Musi Pani kłaść telefon dalej niż na wyciągnięcie swojej ręki, by rano, jak budzik zadzwoni, od razu wstać z łóżka. Inaczej Pani zakopie się w ciepłej pościeli i zacznie myśleć o tym, jak bardzo idzie nie po myśli. Musi Pani wstać, przemyć twarz zimną wodą, umyć zęby i wstawić wodę na kawę. Ale tak raz, dwa, bez rozmemłania. Raz, dwa. Szybko, szybko. Musi Pani trafić najlepiej na jesień lub zimę, wtedy temperatura nie pozwala się rozleniwić, wciąż Pani coś robi, bo jest Pani zimno, więc zmywa Pani, ścieli, gotuje, poprawia, pracuje, prasuje, odkurza, ogarnia. Robi i nie myśli, bo myślenie czasem zwodzi na manowce. Musi Pani stać pewnie na nogach, trzymać filiżanke w pewnych dłoniach, mieć pewne spojrzenie i głos, który sie nie załamie. Ale niech Pani w końcu uwierzy, że to minie. Letarg minie. Na razie jest Pani w poczekalni, czyśćcu za życia, ale wyjdzie Pani z niego, z bardziej lśniącymi włosami, z bielszym uśmiechem, z jaśniejszym spojrzeniem, z większa pewnością. Że to, Pani kochana, było potrzebne.
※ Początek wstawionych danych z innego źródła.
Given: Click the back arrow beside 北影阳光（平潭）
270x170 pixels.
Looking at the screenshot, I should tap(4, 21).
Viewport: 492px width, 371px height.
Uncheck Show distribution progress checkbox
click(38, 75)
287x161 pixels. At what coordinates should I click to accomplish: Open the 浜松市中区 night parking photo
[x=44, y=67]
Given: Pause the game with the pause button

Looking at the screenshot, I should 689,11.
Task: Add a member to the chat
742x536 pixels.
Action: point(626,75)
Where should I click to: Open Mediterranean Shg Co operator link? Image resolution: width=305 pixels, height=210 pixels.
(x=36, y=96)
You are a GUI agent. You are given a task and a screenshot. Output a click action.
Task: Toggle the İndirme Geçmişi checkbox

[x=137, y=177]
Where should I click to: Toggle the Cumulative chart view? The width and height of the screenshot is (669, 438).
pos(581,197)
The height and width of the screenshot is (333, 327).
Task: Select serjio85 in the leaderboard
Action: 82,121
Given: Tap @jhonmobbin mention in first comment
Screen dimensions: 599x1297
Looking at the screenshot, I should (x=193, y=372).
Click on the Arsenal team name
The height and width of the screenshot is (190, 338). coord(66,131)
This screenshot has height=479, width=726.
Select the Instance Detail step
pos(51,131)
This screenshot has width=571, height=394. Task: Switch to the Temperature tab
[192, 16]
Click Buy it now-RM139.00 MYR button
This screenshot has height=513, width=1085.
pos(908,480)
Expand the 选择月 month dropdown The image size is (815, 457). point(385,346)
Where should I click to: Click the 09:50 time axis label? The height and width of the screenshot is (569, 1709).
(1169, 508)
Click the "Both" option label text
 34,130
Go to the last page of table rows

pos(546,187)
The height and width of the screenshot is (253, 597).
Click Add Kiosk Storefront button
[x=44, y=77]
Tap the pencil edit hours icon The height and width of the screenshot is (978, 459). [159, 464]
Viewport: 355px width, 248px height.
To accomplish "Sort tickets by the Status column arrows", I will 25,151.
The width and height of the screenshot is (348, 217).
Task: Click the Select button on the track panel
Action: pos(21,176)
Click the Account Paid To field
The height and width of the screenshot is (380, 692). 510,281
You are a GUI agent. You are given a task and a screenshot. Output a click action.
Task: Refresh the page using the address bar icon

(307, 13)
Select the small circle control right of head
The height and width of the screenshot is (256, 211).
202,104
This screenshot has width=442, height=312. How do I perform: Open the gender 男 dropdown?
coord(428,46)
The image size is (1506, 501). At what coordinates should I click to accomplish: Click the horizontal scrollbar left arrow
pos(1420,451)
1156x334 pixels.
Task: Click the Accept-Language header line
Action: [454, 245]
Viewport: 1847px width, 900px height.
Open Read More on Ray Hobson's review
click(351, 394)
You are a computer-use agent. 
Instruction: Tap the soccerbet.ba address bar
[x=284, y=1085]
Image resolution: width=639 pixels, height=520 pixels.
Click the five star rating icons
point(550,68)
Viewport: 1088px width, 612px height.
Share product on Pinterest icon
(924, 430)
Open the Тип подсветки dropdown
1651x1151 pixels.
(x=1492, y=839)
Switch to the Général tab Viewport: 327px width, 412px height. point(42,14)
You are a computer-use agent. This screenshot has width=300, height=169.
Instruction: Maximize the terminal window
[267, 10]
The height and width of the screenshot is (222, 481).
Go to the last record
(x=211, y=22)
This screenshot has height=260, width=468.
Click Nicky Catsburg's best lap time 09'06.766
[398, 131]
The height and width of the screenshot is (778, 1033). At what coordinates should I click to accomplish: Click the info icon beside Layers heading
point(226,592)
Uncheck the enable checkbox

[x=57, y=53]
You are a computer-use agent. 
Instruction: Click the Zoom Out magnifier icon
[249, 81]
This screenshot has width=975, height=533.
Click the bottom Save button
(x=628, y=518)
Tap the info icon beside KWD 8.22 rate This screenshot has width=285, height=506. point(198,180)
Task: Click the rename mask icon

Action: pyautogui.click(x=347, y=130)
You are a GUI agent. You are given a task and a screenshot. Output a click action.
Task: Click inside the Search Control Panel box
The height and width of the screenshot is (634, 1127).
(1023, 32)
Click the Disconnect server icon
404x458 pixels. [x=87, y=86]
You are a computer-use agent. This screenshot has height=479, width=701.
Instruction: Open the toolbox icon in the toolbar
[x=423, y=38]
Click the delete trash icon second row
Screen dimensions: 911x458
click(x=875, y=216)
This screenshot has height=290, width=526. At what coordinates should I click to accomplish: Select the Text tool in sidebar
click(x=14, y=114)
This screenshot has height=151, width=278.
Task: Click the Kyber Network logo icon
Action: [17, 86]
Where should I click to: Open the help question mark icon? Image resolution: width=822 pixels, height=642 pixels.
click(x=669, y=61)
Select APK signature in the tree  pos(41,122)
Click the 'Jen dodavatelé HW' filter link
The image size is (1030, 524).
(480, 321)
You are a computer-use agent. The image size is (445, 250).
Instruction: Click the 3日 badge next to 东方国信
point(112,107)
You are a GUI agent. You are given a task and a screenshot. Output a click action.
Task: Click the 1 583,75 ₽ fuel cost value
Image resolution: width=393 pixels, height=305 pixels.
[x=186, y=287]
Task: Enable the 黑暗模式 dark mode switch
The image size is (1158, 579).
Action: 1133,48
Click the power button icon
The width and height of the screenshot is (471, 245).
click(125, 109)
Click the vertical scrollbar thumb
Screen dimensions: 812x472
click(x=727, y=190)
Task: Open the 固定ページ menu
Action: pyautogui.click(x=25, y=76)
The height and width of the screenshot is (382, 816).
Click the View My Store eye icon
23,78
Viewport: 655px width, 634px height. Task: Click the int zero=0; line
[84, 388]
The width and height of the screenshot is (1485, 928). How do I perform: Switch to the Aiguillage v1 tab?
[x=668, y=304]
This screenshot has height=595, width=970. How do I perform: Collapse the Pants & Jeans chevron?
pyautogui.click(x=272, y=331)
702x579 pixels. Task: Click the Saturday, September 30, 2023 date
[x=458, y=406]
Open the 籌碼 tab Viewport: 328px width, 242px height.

Ale zanim… Musi Pani kupić sobie parę najlepszych szpilek, na jakie Panią stać. Wyrzucić te stare, szare dresy, które kupiła Pani na początku studiów. Musi Pani czuć się jak dobra, mądra, zadbana, godna uwagi osoba. Ale nikt Pani tego nie da, o nie, sama musi Pani o to zadbać. Niech Pani dużo czyta, niech Pani chodzi na spacery, do kina, na wystawy. Niech Pani słucha muzyki i improwizuje w kuchni. Nich Pani pozwoli sobie na to, by coś wymknęło się spod kontroli, na przykład potrawka z kurczaka.

Niech Pani kocha siebie. Jeśli nie pokocha Pani siebie, nie będzie Pani umiała kochać innych zdrową miłością.